## Problem details
Copy the buck critique thread between "Those are some" and "they look good.", inclusive, substituting "pictures" for "pics".

# 2013 buck critique



## jeier5 (Dec 17, 2013)

With it being so cold these are the only pictures I got. Both are four weeks old and from the same flush. Also both will be for sale after I show them some this summer along with their other flush mates.


----------



## Flstcbob (Aug 13, 2013)

Ooh! I like him. What's he DOB? 

I'm no expert, but he's a cutie and so thick throughout! :thumbup:


----------



## jeier5 (Dec 17, 2013)

The on on the left is December 5 and the one on the right is December 3.


----------



## nancy d (Oct 5, 2007)

Those are some nice stocky kids!


----------



## toth boer goats (Jul 20, 2008)

They look really good for 1 month olds. with a lot of muscling to boot. 
It is hard to critique with the pics, don't know how their necks really blend in and if their necks are longer than they appear in the pics.
Body length not sure from pics, but they look good.
What I can see for sure is strong legs, great topline, muscling, good bone, nice bum, LOL

They look like good bucklings and will be nice.


----------



## clementegal (May 23, 2013)

Goodness! Those boys are tanks! I can't really critique but I like them both


----------



## Scottyhorse (Feb 11, 2013)

I agree with Pam. They are looking really nice


----------



## dallaskdixie (Jan 3, 2014)

They both look really good! Very stocky. I really like the one on the right, congratulations, very nice.


----------



## kenzie (Sep 22, 2013)

They both look really nice looks like they have good muscle on them both


----------



## ArborGoats (Jan 24, 2013)

Okay, to sound fairly ridiculous.... what are flush mates? :hammer:


----------



## jeier5 (Dec 17, 2013)

It is where a good donor doe is super ovulated and then bred. They then take the eggs and put them in recipient does to be born. Which is a flush and those two have the same parents but were born from different moms.


----------

## Listing
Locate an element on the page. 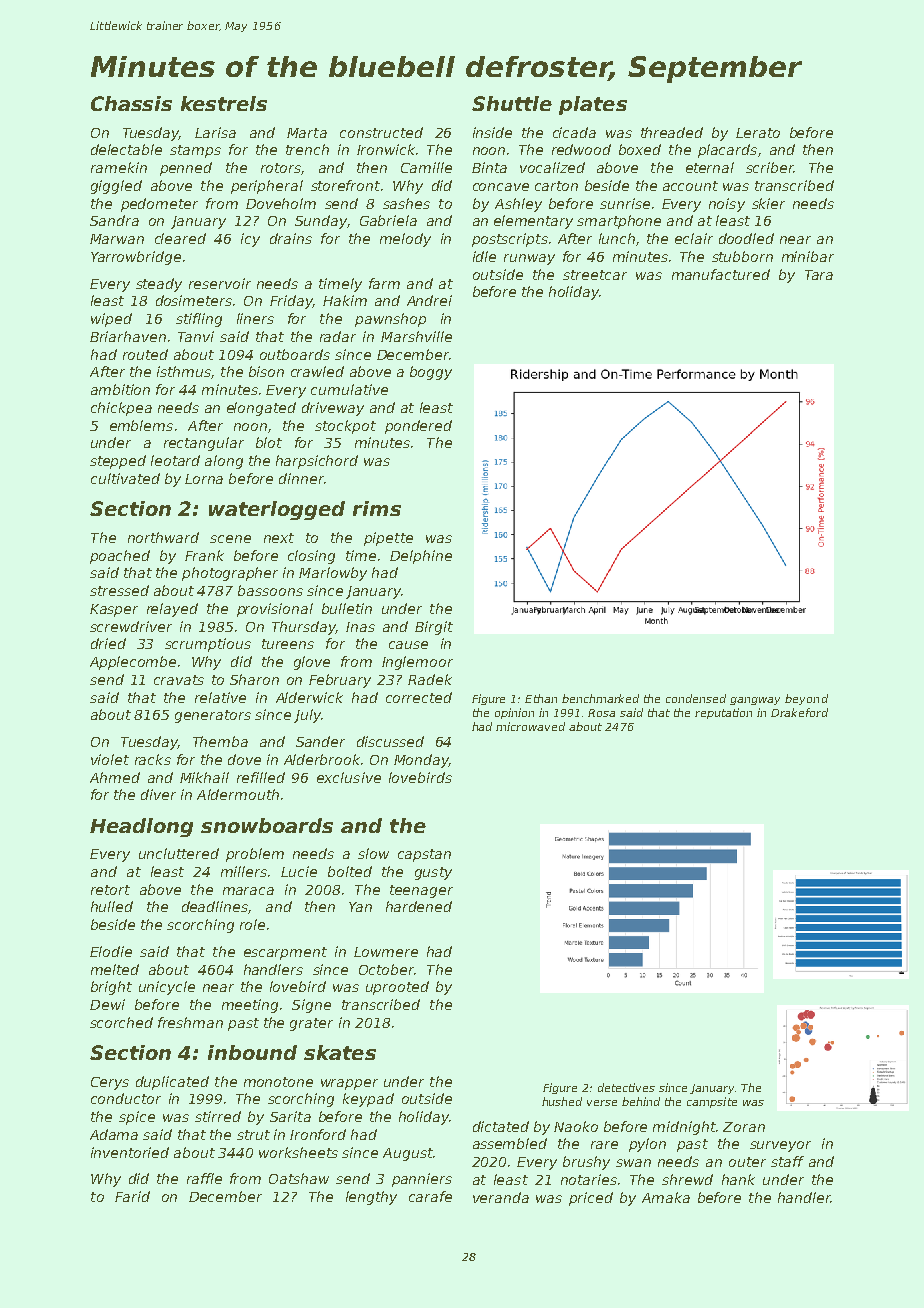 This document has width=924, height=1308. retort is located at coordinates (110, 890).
...
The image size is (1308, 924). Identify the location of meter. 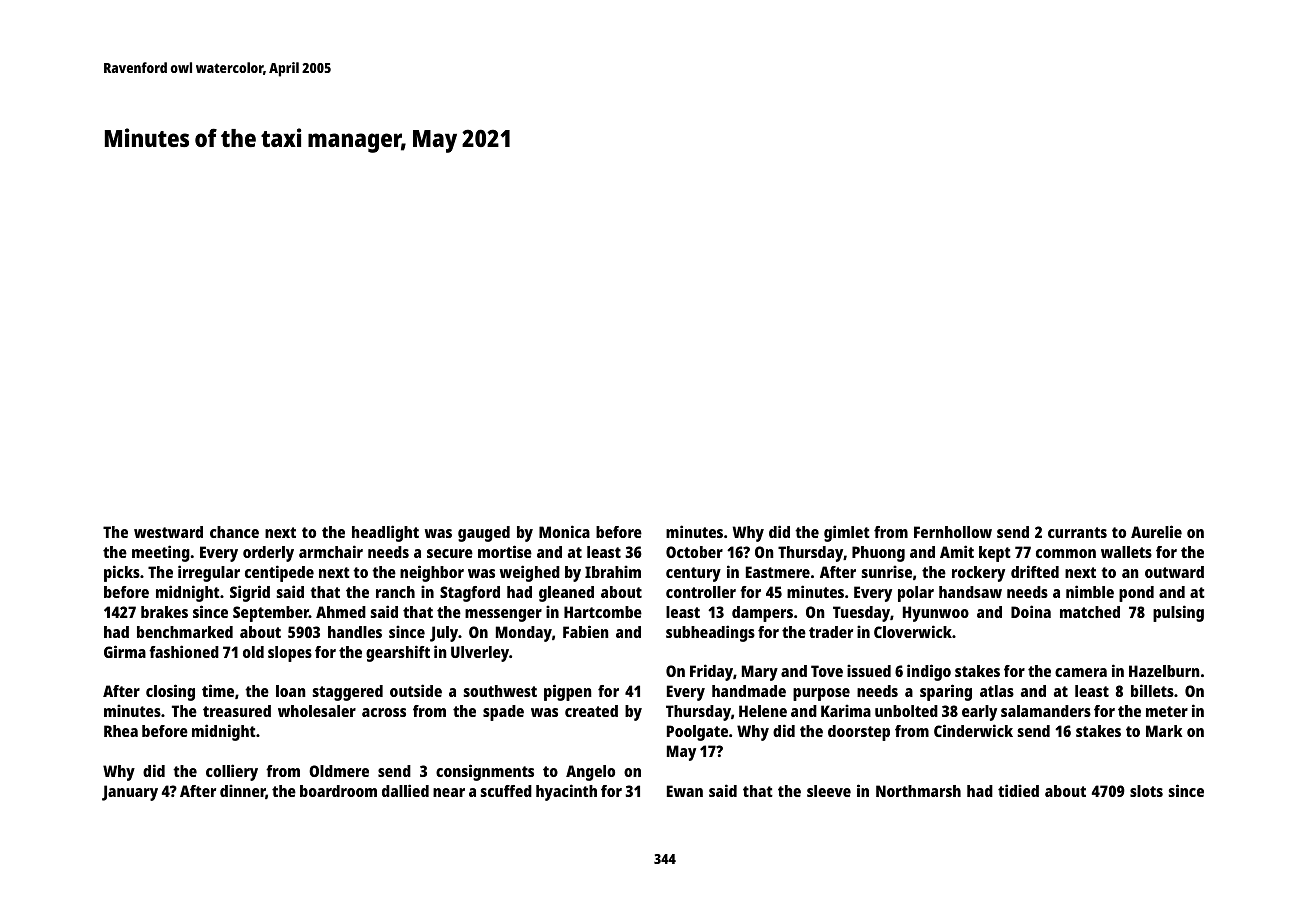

## Correct output
Those are some nice stocky kids!


----------



## toth boer goats (Jul 20, 2008)

They look really good for 1 month olds. with a lot of muscling to boot. 
It is hard to critique with the pictures, don't know how their necks really blend in and if their necks are longer than they appear in the pictures.
Body length not sure from pictures, but they look good.